Счастье быть офицером
Утром все восемнадцать прапорщиков, выпускников школы колонновожатых, были представлены императору Александру в Знаменном зале Зимнего дворца.
Император в парадном мундире, за его спиной военный министр Барклай де Толли, генерал-квартирмейстер Сухтелен, два года возглавлявший особую миссию в Швеции, генерал-лейтенант Волконский, управляющий квартирмейстерской частью русской армии, генерал-лейтенант, инспектор инженерного корпуса Опперман, военный советник императора генерал-майор Фуль и ближние люди Александра: великий князь Константин Павлович, председатель Департамента военных дел Государственного Совета, генерал от артиллерии граф Аракчеев.
Василия вызвали пятым. Пожатие сильной доброй руки. Ласковая, одному тебе улыбка, тебе – серьезный, обещающий заботу взгляд и царское напутствие:
– Служите, Перовский, столь же усердно, сколько явили усердия и дарований во время обучения.
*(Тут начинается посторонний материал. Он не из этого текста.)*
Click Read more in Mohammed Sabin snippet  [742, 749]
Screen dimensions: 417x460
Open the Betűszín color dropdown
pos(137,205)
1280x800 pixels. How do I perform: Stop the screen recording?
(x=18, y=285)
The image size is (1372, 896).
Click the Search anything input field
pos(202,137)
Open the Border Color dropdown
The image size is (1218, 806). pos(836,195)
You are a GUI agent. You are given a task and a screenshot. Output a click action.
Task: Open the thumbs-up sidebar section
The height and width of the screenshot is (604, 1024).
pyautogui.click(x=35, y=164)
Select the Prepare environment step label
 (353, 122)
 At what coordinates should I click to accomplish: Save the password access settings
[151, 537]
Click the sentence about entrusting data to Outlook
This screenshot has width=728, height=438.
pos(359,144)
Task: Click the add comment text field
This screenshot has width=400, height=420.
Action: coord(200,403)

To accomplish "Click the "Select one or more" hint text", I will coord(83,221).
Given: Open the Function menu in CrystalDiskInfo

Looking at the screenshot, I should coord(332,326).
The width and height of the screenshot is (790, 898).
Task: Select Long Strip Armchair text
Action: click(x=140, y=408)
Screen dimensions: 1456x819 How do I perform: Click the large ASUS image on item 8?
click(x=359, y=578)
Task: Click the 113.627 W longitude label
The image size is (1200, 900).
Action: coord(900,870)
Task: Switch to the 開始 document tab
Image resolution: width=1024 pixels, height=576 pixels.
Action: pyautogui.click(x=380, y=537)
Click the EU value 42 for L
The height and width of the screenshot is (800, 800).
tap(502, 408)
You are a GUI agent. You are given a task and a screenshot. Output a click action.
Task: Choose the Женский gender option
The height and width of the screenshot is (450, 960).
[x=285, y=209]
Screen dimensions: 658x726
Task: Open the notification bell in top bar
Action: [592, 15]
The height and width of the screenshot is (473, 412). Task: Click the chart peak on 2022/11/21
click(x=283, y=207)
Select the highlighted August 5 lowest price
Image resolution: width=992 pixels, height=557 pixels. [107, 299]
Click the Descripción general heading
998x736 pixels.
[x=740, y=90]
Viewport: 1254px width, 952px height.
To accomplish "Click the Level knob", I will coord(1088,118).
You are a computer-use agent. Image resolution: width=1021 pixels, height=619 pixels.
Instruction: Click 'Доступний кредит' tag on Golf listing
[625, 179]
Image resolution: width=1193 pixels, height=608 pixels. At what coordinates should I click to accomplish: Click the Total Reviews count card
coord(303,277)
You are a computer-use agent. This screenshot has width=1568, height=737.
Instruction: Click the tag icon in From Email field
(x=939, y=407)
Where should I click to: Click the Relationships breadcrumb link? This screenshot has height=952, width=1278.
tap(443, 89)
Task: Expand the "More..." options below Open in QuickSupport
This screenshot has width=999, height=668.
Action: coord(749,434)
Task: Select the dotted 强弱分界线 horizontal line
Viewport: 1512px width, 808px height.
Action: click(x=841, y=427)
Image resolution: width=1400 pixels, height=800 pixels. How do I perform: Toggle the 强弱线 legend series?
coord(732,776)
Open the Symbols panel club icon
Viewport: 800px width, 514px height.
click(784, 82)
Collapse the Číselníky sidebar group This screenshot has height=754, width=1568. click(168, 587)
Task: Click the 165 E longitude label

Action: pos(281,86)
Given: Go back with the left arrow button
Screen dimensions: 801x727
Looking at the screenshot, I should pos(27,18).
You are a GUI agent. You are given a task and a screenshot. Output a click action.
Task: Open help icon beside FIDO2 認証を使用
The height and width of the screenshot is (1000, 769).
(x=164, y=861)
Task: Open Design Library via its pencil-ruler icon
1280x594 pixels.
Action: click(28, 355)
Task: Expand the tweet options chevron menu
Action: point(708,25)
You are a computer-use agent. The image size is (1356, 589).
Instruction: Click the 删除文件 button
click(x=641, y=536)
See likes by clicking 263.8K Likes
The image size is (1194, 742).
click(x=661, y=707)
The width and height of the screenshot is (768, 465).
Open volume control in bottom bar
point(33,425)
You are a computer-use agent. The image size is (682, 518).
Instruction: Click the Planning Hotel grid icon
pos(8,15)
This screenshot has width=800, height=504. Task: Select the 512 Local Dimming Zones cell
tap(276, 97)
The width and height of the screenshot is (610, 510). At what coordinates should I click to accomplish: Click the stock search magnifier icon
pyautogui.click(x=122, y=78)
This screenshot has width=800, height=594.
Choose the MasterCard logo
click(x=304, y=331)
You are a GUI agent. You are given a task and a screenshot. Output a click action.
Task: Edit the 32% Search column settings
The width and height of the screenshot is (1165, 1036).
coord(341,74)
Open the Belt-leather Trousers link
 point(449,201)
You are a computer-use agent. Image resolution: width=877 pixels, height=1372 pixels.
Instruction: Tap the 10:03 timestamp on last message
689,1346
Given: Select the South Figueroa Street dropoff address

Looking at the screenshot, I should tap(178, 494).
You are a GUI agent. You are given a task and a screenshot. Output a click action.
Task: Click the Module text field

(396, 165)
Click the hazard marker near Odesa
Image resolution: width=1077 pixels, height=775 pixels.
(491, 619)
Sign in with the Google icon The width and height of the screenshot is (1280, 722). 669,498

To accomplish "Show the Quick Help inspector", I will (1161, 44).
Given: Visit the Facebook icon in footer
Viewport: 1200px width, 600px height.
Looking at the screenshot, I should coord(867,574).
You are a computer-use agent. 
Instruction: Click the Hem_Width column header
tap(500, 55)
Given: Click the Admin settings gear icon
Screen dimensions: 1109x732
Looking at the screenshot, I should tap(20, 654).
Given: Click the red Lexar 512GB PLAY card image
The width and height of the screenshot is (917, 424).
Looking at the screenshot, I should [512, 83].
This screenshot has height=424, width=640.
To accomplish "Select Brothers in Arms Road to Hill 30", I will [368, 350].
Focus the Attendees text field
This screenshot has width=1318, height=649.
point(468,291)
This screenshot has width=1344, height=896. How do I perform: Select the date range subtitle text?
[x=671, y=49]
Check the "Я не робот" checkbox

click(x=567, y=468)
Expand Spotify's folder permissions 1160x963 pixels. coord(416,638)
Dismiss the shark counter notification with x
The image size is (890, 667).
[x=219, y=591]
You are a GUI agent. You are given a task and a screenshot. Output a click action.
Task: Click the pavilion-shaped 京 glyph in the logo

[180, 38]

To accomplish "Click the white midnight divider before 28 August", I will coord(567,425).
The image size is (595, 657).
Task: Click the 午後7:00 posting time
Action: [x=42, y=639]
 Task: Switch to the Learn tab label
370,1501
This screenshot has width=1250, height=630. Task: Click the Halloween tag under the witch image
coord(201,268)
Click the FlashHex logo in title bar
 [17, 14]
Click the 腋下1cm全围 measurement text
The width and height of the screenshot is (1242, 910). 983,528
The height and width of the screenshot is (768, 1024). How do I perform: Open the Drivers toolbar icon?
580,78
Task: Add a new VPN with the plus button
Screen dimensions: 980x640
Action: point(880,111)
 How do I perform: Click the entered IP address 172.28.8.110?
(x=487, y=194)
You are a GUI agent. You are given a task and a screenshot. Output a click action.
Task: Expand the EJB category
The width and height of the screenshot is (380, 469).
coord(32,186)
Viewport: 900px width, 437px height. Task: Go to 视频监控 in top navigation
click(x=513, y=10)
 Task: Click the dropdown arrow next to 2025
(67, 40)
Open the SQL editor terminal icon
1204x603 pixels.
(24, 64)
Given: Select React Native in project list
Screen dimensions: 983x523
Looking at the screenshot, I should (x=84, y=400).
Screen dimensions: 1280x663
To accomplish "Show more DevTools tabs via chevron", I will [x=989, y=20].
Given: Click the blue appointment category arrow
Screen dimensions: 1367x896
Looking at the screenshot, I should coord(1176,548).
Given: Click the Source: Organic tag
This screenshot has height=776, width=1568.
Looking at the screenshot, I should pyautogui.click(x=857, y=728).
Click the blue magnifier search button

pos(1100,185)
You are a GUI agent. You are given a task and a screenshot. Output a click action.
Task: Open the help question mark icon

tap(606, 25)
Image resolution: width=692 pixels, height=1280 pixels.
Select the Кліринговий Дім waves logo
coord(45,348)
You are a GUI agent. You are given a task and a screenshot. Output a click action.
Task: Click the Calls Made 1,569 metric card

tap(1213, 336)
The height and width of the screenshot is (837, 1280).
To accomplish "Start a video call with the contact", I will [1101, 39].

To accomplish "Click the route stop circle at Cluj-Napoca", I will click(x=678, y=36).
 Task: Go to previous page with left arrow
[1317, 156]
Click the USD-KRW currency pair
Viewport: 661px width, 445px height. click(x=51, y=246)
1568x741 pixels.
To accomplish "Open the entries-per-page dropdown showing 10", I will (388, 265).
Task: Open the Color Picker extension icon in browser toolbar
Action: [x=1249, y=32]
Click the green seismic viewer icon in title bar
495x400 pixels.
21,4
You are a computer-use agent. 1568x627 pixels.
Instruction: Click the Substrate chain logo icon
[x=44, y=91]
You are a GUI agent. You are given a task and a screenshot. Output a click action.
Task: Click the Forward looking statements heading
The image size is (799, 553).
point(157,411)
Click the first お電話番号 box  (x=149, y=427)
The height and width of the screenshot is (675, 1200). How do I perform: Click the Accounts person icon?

То ли Александр решил, что мало пожимать молодым офицерам руку и ободрять взглядом, но сказано было Перовскому. А может быть, государь вспомнил, глядя на золотые кудри прапорщика, самого себя, столь же юного… Чистое восторженное лицо, безупречная синева глаз…
В середине дня дюжина прапорщиков с вестником их счастья Николаем Дурново покатили за город в «Красный кабак».
Шампанское! Мерзость устриц. Сумасшедшее катанье с гор.
А уже назавтра – офицерская служба, когда никому были не нужны и никто ничем не занял жаждущих исполнять приказы.
Зато приглашение в желанный для молодого Петербурга дом на Английской набережной. К самому Лавалю.
Иммигрант Лаваль, получивший имя Иван Степанович, был камергером, управляющим Третьей экспедиции – особой канцелярии Министерства иностранных дел. Его приемы посещала столичная знать, дипломатический корпус и самые блистательные гении мира искусств.
Для новоиспеченных колонновожатых – первый самостоятельный выход в свет.